Todo lo que tocamos tiene su propia forma, textura y firmeza específicas, su propia resistencia especial a la presión que ejercemos sobre él. Cada abrazo se siente diferente porque todas las personas a las que abrazamos ocupan espacio en el mundo de una manera diferente. Nadie más tiene los mismos contornos, los mismos pliegues y ondulaciones en sus ropas, el mismo calor y peso, la misma disposición precisa de carne y huesos. Nuestro propio cuerpo también es único. Se pliega y se anida con el de otra persona de una manera que ningún otro cuerpo puede hacerlo.

“Abrazos virtuales”, dice la gente en línea, pero no es posible enviar un abrazo. Un abrazo virtual solo abre el apetito por lo que nos estamos perdiendo, del mismo modo que mirar la comida cuando tenemos hambre nos da más hambre. La sensación que intentamos compartir en un abrazo está envuelta en su encarnación en el espacio y el tiempo. Un abrazo une lo físico y lo emocional tan estrechamente que no podemos distinguirlos. El escritor Pádraig Ó Tuama señala que una forma irlandesa de decir abrazo es duine a theannadh le do chroí: apretar a alguien con el corazón.

Para María Fernanda Rivas, psicoanalista integrante del Departamento de Pareja y Familia de la APA y autora del libro La familia y la ley, “el ‘hambre de piel’, las posibles consecuencias psicológicas de la falta de abrazos y la incidencia negativa de extrañar son todas perturbaciones que acompañan la vivencia de encierro. Son cuestiones que tienen que ver con la necesidad de apego y que han sido ampliamente estudiadas dentro de la psicología”.

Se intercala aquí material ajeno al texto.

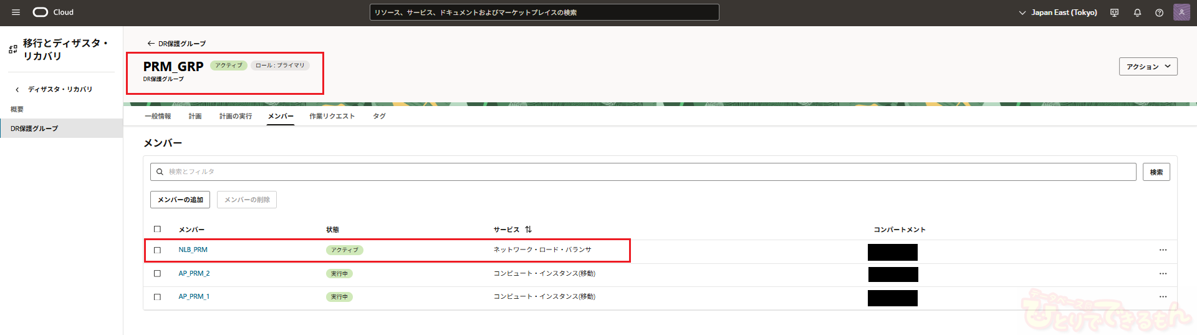Screen dimensions: 1197x335
Task: Open the AP_PRM_2 member link
Action: 194,274
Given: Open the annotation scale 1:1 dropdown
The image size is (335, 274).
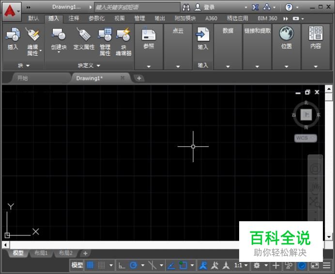Looking at the screenshot, I should point(241,265).
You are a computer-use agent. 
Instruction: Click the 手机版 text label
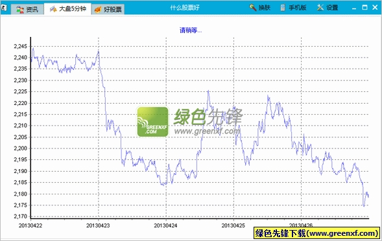point(298,8)
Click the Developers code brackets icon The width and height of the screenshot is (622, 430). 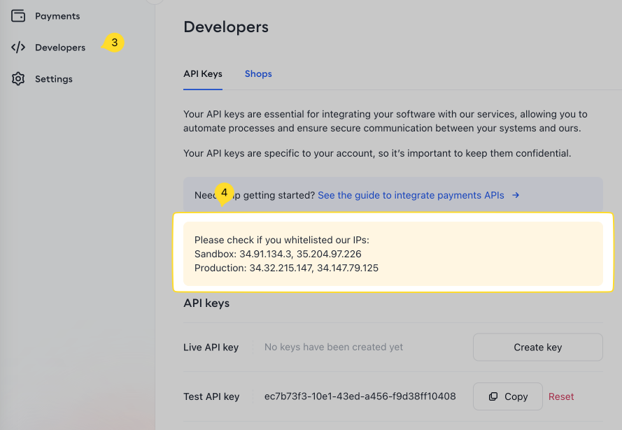click(x=18, y=48)
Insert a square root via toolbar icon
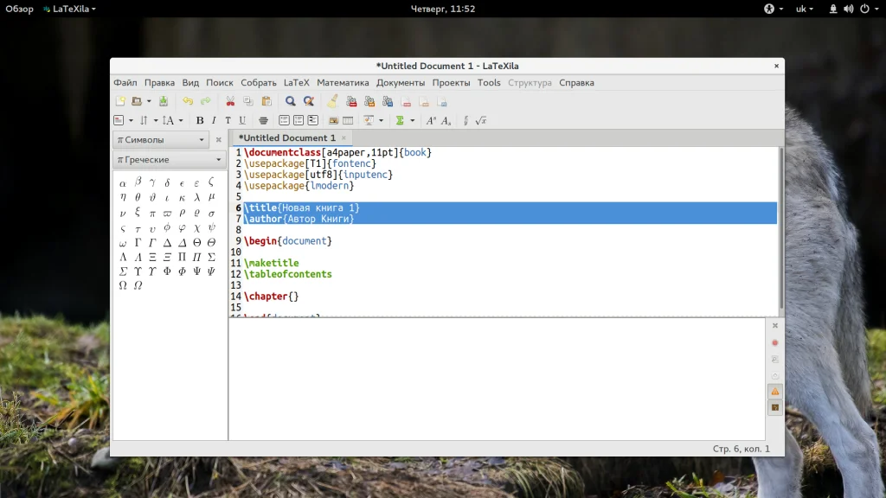 tap(481, 120)
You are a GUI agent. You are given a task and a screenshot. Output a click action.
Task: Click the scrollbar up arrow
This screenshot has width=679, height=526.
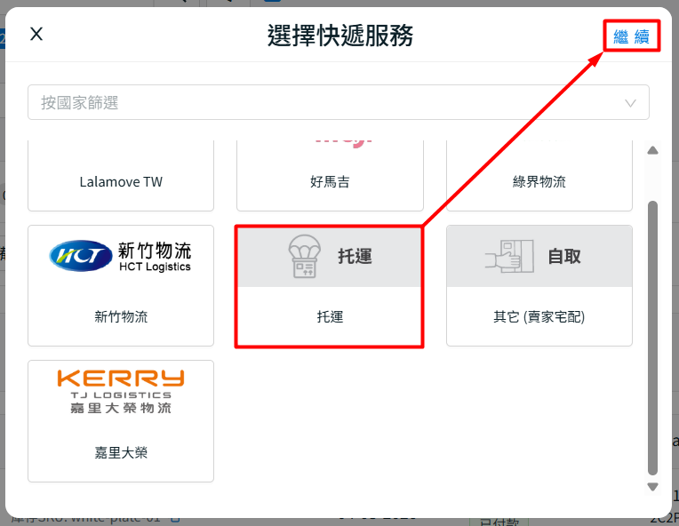click(x=653, y=150)
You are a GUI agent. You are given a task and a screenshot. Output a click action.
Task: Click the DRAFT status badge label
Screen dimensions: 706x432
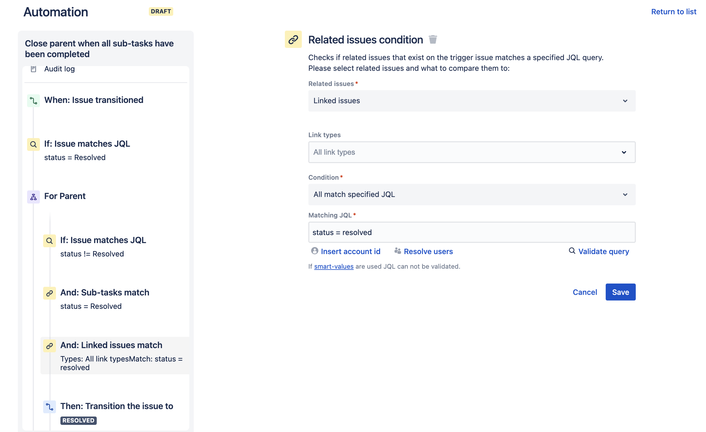[x=161, y=11]
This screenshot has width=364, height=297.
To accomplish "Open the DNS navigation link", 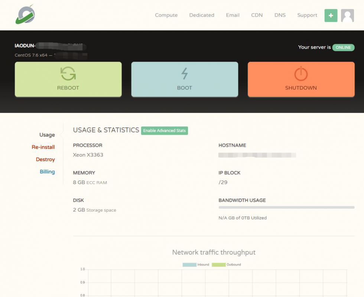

“Aunque tenemos que tomar en consideración las posibilidades que hoy nos da la comunicación virtual y no mirar sus déficits, por supuesto que el ‘abrazo virtual’ no reemplaza el abrazo piel a piel. Sin embargo, en este tiempo -de profunda transformación de la humanidad en muchísimos aspectos- también estamos asistiendo a la emergencia de nuevas formas de expresar afecto, de hacer saber a quien queremos que lo llevamos dentro nuestro, que los estamos pensando y esto también es muy importante para el funcionamiento vincular y emocional de las personas”, explicó Rivas a Infobae.

¿Cómo se sentirá cuando podamos abrazar a la gente de nuevo? ¿Tendremos que volver a aprender el protocolo o se activará la memoria muscular? ¿Nuestras terminaciones nerviosas se habrán amortiguado o hipersensibilizado por la abstinencia? ¿Abrazaremos a todos demasiado y con demasiada fuerza, porque nuestros hábitos de alimentación han cambiado al modo de festín o hambruna, como los lobos que matan más de lo que pueden comer? Una cosa que sí sabemos es que estamos programados para el tacto. No estábamos destinados a desviarnos el uno del otro en la calle, o imitar abrazos a través de las ventanas, o abrazarnos a través de paredes de plástico. Estábamos destinados a abrazar a las personas, sentir los huesos de su espalda y recordarnos unos a otros que somos cuerpos cálidos, todavía respirando, todavía vivos.